Nègre de mes pensées en errance…

 

Clémence Gdrd, D’encre et de graphite, 22 octobre 2018

Illusion d’avenir

Le calme règne sur Alep. Le soleil teinte d’or les belles courbes de la ville. Sur le chemin de l’école, Sami tient fermement les petites mains d’Ulfat et Fadi. Serein, il les lâche et les regarde courir vers leurs amis. L’écho de leurs rires l’accompagne jusqu’au chantier. Son collègue Ridda est déjà sur place.

« Dernier jour de labeur mon ami, ta famille sera bientôt réunie!

-Quel bonheur. Merci mon ami! Comment va ta Mama?

-Dieu veille sur elle.
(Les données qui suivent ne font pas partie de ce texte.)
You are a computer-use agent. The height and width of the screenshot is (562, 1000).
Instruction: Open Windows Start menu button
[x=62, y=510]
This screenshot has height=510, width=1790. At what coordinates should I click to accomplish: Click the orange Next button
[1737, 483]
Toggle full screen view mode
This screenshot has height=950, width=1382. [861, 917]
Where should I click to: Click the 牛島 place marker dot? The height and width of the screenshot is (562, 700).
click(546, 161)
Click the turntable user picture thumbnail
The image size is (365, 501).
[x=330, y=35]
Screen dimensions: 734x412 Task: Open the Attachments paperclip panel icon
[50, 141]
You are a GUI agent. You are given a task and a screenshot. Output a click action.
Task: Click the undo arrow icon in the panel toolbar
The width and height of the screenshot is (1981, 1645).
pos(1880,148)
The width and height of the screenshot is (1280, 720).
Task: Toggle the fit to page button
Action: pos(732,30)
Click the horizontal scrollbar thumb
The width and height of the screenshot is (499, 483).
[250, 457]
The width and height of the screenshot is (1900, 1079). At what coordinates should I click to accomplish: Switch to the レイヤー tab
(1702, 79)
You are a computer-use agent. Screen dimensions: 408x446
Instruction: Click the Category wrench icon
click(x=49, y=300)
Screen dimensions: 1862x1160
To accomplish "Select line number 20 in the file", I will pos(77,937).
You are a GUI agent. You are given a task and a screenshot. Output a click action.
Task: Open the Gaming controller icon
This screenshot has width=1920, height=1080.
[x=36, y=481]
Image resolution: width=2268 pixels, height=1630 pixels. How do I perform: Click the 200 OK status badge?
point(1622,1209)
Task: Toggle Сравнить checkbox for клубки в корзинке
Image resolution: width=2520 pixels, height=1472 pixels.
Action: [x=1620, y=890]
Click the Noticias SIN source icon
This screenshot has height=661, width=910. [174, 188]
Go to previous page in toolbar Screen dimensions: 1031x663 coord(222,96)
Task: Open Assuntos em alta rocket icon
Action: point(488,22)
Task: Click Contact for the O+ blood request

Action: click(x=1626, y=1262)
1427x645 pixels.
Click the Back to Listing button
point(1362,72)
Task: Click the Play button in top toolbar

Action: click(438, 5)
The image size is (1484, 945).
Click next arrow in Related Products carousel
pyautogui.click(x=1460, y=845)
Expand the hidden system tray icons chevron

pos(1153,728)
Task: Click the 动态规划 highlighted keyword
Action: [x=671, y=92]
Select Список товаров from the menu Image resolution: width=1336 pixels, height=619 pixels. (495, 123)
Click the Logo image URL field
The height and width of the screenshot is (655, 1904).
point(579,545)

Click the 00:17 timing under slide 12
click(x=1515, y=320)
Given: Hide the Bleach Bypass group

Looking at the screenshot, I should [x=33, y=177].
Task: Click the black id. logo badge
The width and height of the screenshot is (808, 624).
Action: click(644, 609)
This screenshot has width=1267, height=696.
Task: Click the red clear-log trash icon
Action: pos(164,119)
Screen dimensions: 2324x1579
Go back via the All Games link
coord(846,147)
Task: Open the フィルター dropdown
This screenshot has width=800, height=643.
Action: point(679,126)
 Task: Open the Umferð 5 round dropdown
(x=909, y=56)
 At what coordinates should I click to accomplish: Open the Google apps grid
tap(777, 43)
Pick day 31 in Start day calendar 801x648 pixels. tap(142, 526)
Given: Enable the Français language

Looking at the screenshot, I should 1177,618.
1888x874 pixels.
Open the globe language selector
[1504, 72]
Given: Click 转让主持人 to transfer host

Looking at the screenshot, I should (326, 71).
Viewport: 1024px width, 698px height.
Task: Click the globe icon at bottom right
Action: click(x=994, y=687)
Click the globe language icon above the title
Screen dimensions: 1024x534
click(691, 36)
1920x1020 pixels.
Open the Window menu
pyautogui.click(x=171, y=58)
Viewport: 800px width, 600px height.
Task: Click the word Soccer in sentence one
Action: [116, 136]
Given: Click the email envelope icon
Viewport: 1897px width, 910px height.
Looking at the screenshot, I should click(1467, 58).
Haya travaille dans le service de neurologie, elle veille sur sa Djedda*.»

Alors qu’il pose la dernière pierre, son rêve s’évapore comme à travers un mirage, laissant place à la confusion et au chaos. Sami ouvre les yeux. Désillusion. Déflagrations sourdes au loin, odeur fétide de chair brûlée. L’espoir d’un avenir fécond s’effondre devant les corps déchiquetés de sa femme et de ses enfants. Ils sont étendus là, détruits, à l’image de ce lieu presque inconnu, refuge de la veille, charnier du lendemain. Où est le reste de sa famille ? Il l’ignore…

*Djedda, Djidda, Jedda: grand mère, mamie en arabe.

Clémence Gdrd, Micro-nouvelle sur le thème « Un nouveau monde », D’encre et de Graphite, 12 octobre 2018

Prose à l’Aimé

A mon Aimé…

Ton souffle est la brise

S’engouffrant, légère, dans la toile,

Pesante grand-voile

De mon bateau en errance.

 

Tes yeux reflètent l’eau moirée

Des flots tantôt bleus, tantôt gris,

Tantôt paisibles, tantôt survoltés,

Sur lesquels je vogue à tes côtés.

 

Ton cœur est mon encre solidement attachée,

Dans le ciment de sable de doré,

Aux mille grains d’amour

Tapissant les profondeurs de mon âme.

 

L’alcôve de tes bras est le port

Refuge de mon cœur

Et ton épaule le roc, où dégringolent mes pleurs

Quand se lève une houle de tristesse.

 

Ton odeur enivrante

Est le parfum doux et vivifiant,

Ô effluves rassurants,

Exhalant des embruns iodés.

 

Ton être brille sur ma vie

Tel un phare dans la nuit

Ta présence bienveillante est mon repère,

Quand, dans l’océan tourmenté de mon esprit

Ma raison fragile se perd.

 

Toi mon Aimé,

Tu occupes le ciel de mes pensées,

Chaque jour d’étoiles de bonheur constellé,

Et me combles de rires et de joie

Depuis ce jour où tu as fait chavirer mon cœur dans l’émoi.